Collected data
====================
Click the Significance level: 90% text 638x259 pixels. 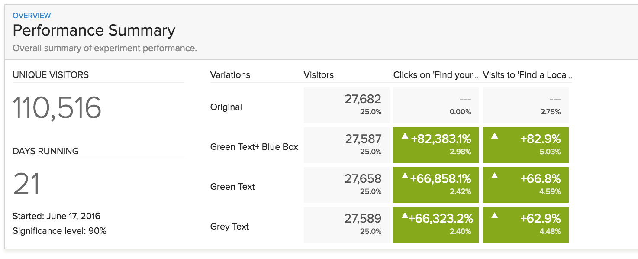(59, 231)
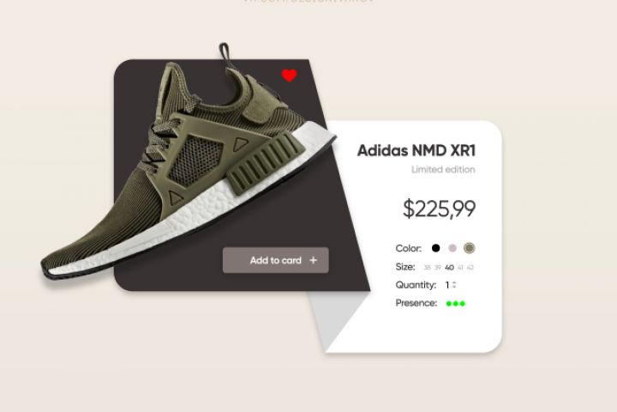Click the Limited edition subtitle
The width and height of the screenshot is (617, 412).
[x=444, y=170]
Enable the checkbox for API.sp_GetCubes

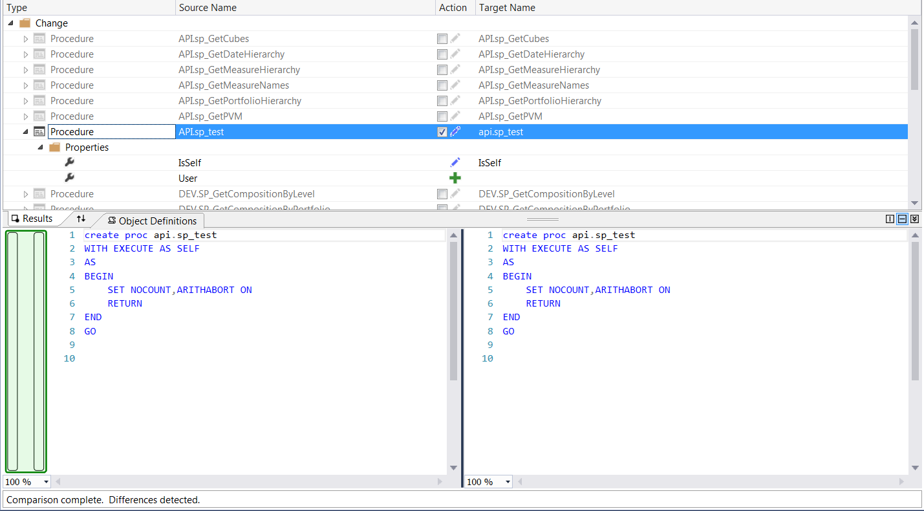[442, 39]
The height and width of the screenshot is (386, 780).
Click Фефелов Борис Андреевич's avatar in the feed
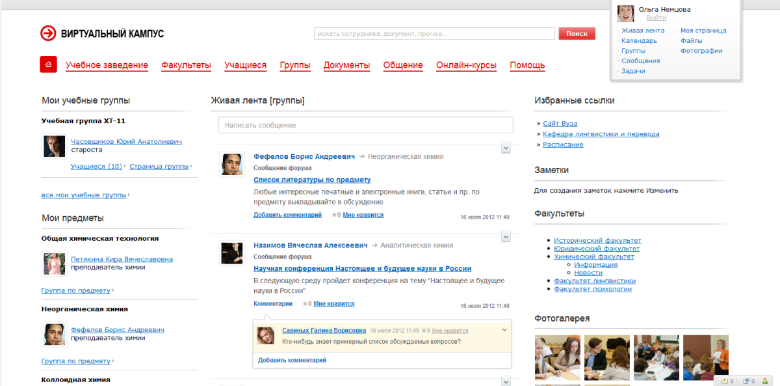pyautogui.click(x=231, y=164)
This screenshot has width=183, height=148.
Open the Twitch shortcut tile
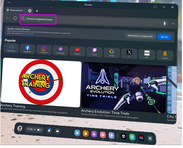click(95, 52)
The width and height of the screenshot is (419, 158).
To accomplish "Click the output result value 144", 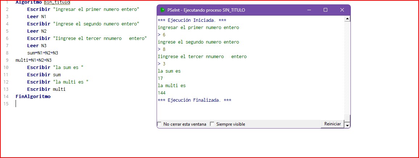I will tap(162, 93).
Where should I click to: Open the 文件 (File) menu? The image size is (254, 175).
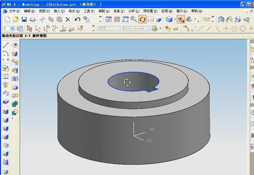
====================
§ Your assignment:
From the records above, copy exactly the stretch from the line holding "The height and" through the line holding "The width and height of the screenshot is (419, 158).", both ends included, without the pictures.

§ Reply to the task:
The height and width of the screenshot is (386, 780).
Click Фефелов Борис Андреевич's avatar in the feed
pyautogui.click(x=231, y=164)
This screenshot has width=183, height=148.
Open the Twitch shortcut tile
click(95, 52)
The width and height of the screenshot is (419, 158).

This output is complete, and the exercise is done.